Kampala - Milly Nalwadda believed that when she checked into a hospital in Uganda instead of using a traditional birth attendant, she was doing the best thing for her unborn child. But Milly's decision backfired when the attending nurse accidentally killed her newborn baby.
"Two hours after delivery, I requested to see my baby but she was dead because the nurse had laid her face-down," the 39-year-old mother of six said. "She apologized, but I was left in tatters."
Despite the tragedy, which came in 2005, Milly returned to a maternity clinic when she became pregnant again, only to face abuse from nurses who told her she was too old to have a child.
She gave up on modern medicine and turned instead to a traditional birth attendant, who administered a course of herbs and delivered her child safely.
Milly's case is not an isolated incident. Hundreds of thousands of Ugandan women, distrustful of the dire healthcare system, are relying on traditional birth attendants, leading UN officials to warn that child mortality reduction targets are in danger.
Officials say that poor medical facilities in hospitals, badly trained and rude medical staff, poverty and the long distances from rural areas to medical centres are contributing to the trend.
An average of 1 million babies are born in Uganda every year, but government and UN officials concede that while the majority of mothers visit antenatal clinics during the first months of pregnancy, they opt to stay away at the moment of birth.
"Antenatal care for Ugandan women is over 70 per cent, but only 40 per cent deliver in hospitals," Deputy Health Minister Emmanuel Otala said.
"The reasons for this are many ... there are delays in the delivery of services, there are negative attitudes towards the patients."
A government study in 2006 found that more than 370 children under the age of 5 die in the country per day, of which 25 per cent are under the age of 1.
The death rates are decreasing at a rate of 1 per cent per annum, but this is far below the target of a 13-per-cent annual reduction, the United Nation's children's agency UNICEF says.
According to the agency, there is a direct link between the deaths and mothers giving birth away from health centres.
"It is absolutely clear that there is a connection (between the deaths and mothers staying away from antenatal clinics)," UNICEF's spokesman in Kampala Hyun Chulho said.
"There is also a connection to where the child is living, household incomes, the level of antenatal care and the educational level of the mothers," he added.

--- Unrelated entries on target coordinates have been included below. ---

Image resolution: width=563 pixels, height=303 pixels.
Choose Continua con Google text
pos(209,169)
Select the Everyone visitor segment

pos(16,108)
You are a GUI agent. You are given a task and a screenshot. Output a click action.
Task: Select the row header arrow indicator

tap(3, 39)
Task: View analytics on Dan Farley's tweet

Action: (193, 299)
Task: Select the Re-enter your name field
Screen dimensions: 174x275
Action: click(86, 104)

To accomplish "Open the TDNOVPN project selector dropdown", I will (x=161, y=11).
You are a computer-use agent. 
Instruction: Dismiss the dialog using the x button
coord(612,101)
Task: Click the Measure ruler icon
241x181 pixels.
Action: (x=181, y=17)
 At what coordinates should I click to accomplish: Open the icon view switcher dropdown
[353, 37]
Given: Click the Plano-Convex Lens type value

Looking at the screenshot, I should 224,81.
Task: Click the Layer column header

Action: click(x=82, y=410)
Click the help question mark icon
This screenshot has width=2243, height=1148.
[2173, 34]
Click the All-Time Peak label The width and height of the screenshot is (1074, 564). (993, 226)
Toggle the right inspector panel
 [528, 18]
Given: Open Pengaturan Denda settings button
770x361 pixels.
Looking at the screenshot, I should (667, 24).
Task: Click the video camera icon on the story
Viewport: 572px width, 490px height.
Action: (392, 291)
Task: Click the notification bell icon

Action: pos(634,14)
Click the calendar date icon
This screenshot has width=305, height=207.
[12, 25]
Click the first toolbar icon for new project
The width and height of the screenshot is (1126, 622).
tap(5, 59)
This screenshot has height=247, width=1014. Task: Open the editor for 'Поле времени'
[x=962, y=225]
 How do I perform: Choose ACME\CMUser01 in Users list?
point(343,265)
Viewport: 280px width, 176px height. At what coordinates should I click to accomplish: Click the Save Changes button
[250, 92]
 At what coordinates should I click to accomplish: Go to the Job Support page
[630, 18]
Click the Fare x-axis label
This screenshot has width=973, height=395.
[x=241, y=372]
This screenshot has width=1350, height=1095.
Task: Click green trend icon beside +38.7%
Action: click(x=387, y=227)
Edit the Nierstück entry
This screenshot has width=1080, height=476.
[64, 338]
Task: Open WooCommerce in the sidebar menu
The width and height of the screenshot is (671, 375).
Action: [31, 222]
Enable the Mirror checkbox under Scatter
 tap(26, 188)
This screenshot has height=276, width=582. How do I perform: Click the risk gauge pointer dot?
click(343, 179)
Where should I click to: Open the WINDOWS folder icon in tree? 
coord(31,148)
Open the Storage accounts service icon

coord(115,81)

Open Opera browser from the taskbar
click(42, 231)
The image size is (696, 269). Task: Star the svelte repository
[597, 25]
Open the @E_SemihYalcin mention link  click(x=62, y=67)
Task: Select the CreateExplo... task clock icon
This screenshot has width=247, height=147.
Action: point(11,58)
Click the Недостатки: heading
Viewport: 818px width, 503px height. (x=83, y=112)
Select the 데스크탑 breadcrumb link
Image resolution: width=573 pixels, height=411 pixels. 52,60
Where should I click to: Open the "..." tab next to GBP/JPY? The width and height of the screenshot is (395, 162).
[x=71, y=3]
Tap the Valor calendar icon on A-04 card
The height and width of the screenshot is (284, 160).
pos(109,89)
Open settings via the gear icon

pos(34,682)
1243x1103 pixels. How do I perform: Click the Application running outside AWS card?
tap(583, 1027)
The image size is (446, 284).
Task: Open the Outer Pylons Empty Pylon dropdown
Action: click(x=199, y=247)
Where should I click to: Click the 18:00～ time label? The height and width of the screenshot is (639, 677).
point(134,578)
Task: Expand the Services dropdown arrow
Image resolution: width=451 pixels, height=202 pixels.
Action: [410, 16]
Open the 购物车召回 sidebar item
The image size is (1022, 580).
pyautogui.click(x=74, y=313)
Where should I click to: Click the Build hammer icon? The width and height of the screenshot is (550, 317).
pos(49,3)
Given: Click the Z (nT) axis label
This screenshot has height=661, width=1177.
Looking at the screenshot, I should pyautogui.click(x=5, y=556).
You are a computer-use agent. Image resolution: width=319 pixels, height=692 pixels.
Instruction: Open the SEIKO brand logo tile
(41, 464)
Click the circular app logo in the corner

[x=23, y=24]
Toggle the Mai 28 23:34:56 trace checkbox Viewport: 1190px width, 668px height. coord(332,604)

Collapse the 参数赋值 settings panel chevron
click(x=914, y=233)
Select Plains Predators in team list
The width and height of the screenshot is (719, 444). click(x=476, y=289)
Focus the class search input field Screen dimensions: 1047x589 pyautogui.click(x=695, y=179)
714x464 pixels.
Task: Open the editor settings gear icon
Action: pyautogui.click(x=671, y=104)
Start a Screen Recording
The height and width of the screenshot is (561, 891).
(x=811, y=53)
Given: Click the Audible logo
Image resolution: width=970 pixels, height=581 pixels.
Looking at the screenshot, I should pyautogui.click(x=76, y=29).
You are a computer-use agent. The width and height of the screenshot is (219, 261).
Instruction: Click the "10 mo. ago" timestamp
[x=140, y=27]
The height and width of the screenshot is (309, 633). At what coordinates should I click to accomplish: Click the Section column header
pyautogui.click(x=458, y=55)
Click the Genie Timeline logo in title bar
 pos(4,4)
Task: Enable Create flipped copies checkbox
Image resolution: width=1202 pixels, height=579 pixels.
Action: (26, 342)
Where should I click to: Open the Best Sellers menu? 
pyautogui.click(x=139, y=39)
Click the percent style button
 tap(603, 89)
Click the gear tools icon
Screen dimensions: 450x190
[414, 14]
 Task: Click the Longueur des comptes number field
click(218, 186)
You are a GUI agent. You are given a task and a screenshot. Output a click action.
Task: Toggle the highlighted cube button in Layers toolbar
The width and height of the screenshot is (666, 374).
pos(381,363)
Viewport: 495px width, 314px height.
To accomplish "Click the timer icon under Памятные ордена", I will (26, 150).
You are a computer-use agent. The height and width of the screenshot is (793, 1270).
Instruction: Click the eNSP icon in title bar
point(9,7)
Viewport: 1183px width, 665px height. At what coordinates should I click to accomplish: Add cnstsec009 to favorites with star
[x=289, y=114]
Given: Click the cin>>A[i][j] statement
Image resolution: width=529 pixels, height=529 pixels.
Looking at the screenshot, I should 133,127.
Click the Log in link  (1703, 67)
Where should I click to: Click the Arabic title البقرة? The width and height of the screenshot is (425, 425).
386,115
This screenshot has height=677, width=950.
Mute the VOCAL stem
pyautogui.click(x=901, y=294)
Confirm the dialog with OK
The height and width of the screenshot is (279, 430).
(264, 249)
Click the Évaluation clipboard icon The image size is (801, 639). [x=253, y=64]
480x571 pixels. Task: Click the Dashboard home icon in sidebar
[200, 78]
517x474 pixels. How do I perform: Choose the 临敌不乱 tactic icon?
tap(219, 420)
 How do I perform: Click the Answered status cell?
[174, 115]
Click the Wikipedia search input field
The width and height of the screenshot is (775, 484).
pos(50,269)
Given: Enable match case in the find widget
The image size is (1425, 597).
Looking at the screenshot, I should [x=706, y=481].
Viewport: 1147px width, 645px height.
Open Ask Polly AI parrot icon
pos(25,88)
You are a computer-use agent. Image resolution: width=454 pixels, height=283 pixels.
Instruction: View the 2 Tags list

The traditional birth attendants are seizing the opportunity left by yawning gaps in the healthcare system and have organized themselves into a registered association, which is busy wooing the expectant mothers to their side.
"Pregnant mothers normally seek services from us because we have experience in handling them," said Musanje Kyabaggu, the secretary general of the National Traditional Healers and Herbalists Association.
Members of Kyabaggu's group, which numbers around 60,000, charge around 10 dollars for each expectant mother, compared to more than 50 dollars charged for the services in the established health centres.
"Expectant mothers are running away from nurses because the nurses are young, inexperienced and abusive," Kyabaggu said.